Business moves fast. When you're thrust into a new project to satisfy business needs, it can be a little disorientating. This discomfort is actually a good thing, it signals growth. But the problem remains, how do you regain your orientation, especially if you've gotten comfortable in a certain product niche and the subsequent supporting software system? Below is a check-list style framework for quickly turning that ambigiuty into a well-defined and understood shape. I'm focusing on Architecure here because that's often the first place Engineering starts to put the rubber to the road. So let's jump in, you have a product to ship!
Product’s Vision
I'll add a caveat here. While I write for an audience of software engineers, I think everyone can agree it's important to get the big picture of "Why are we building this project in the first place?"

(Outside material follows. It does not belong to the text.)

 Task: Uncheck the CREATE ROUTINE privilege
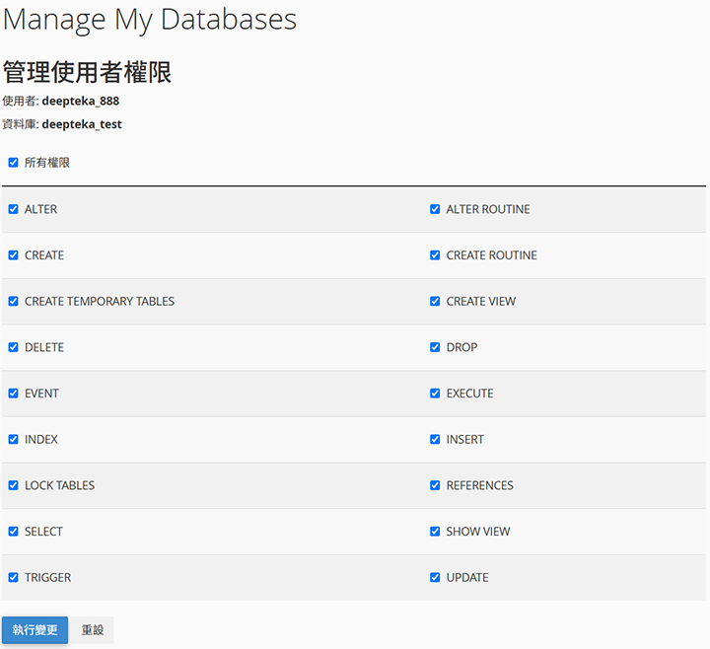[x=435, y=255]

- What’s the problem you’re trying to solve?
- Consider a SWOT model: Strengths, Weaknesses, Opportunities, Threats
- User impact: Who will be affected by this new offering?

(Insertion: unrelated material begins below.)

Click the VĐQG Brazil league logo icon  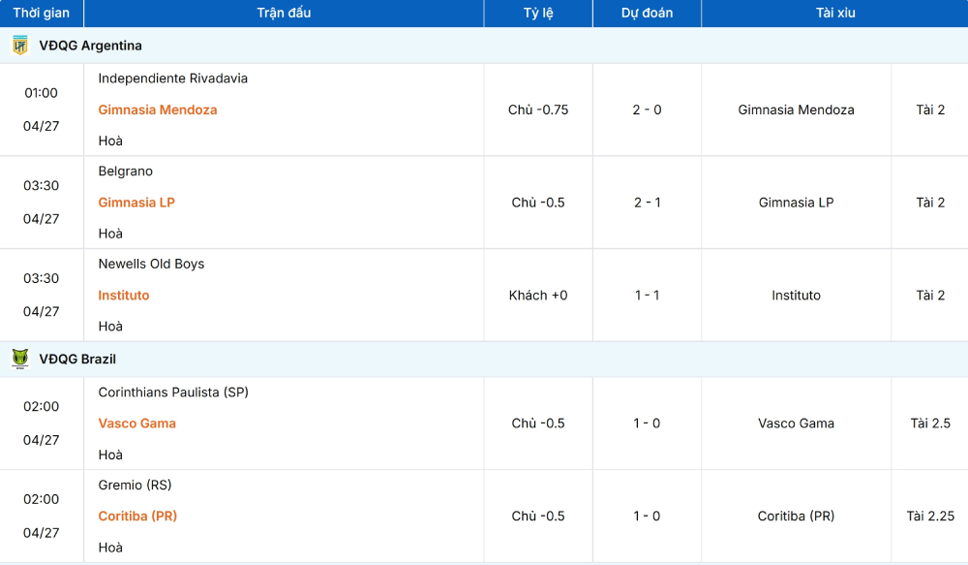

- User Reach: What’s the Total Addressable Market (TAM)
- Think ahead about considerations and constraints of the stakeholders
- Product: Big picture features and functionality. What should happen, what should not happen.

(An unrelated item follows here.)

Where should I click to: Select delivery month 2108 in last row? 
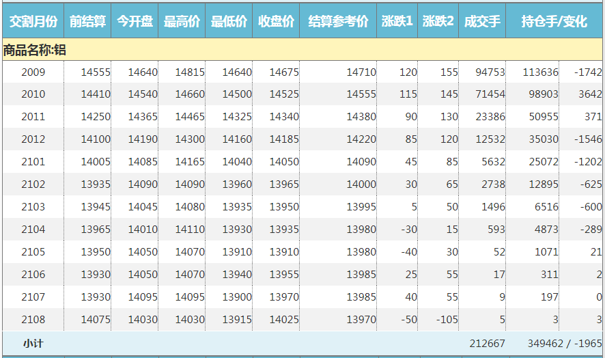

- Engineering: See Engineering Design and Architecture
- Support: Go to Market needs like webinars, resources in the help center, and troubleshooting guides
- Legal: Data privacy and obtaining authorizations
- Plan out a rough schedule
UX’s Design
- Mock-ups in Figma and AdobeXD
Engineering’s Architecture
- Overall System Architecture
- Backend Architecture Diagram, showing the databases, APIs, and compute services
- Frontend Architecture Diagram, especially if it's a micro frontend
- Workflows
- Consider drafting a UML diagram of swim lanes for different systems and draw a decision tree that brings you to different parts of the swim lanes
- Database Design
- Consider drafting a UML diagram of the SQL tables or NoSQL documents for these three broad categories:
- Column
- Type
- Description
- Consider drafting a UML diagram of the SQL tables or NoSQL documents for these three broad categories:
- API specifications: Are you going to be consuming and/or creating a new API?
- Document these three broad categories:
- Endpoint
- Method
- Description
- Document these three broad categories:
- Tech Stack Alignment: Ensure that choices align with the broader vision of the Company and the technology leader. If you're going to be using a technology that's new to the team, allocate some time for ramp-up.
- Environments: How many are you going to have? Dev, QA, Staging, and Prod?
- Service Accounts: Take stock of what accounts you'll need access to. What databases do you need access to and at what priviledge level (read-only or read/write)? What 3rd party services do you need access to, like dashboard to Splunk? This exercise requires you to gain a deeper understanding of the system and technology stack, which is a valuable practice in and of itself.
- Deployment CI/CD
- Keep master (or main) always deployable through trunk based development.
- Automate as much of the CI/CD process as much as possible to reduce friction to delivering features and bug fixes.
- Rollout
- Feature flags
- Per environment: Dev, QA, Prod
- Groups: customer tier, cohort, demographic, etc.
- Release Strategy: Beta, Controlled Availability, General Availability
- Feature flags
- Local Development
- Develop AWS infrastructure in a developer sandbox environment for integration testing and higher confidence in subsequent deployments to higher environments like QA and Prod.
- Proxy APIs where possible rather than hitting an actual running instance.
- End to End Testing: Test your software... or your users will. Consider using a tool like Cypress to test key workflows in your application. Even better, implement the shift left mentality and run it on against every PR and every build to deployment.
- Observability
- Per environment: Dev, QA, and Prod
- Logging: For UI, for API, and for AWS Infrastructure can be helpful for debugging errors when (not if) they occur
- Security Auditing: What legal obligations must the software adhere to? How will you demonstrate compliance?
- Monitoring: Remember all those logs we're going to generate? We have to store them somewhere. Consider Datadog New Relic, and Splunk for non-AWS infrastructure. If you're using AWS, the natural choice is AWS Cloudwatch.
- Alerting: If something breaks in production, we need to know. Funnel CI/CD build failure alerts and AWS Cloudwatch alarms into a communication channel you frequently use, whether that's email or Slack.
- Traffic: How many users do you expect? Will there be peak load times for this feature? Will there be a general peak load in your system's resources, for example tax software company during tax season.
- Scalability: how can you scale horizontally or vertically given the resources you're currently using. If the system is using AWS Serverless services like Lambda, you won't have to worry as much compared to system using AWS EC2.
- Load: What are bottlenecks to the load? Typically they are APIs, databases, and/or 3rd party services. Begin to identify them now rather than during General Availability.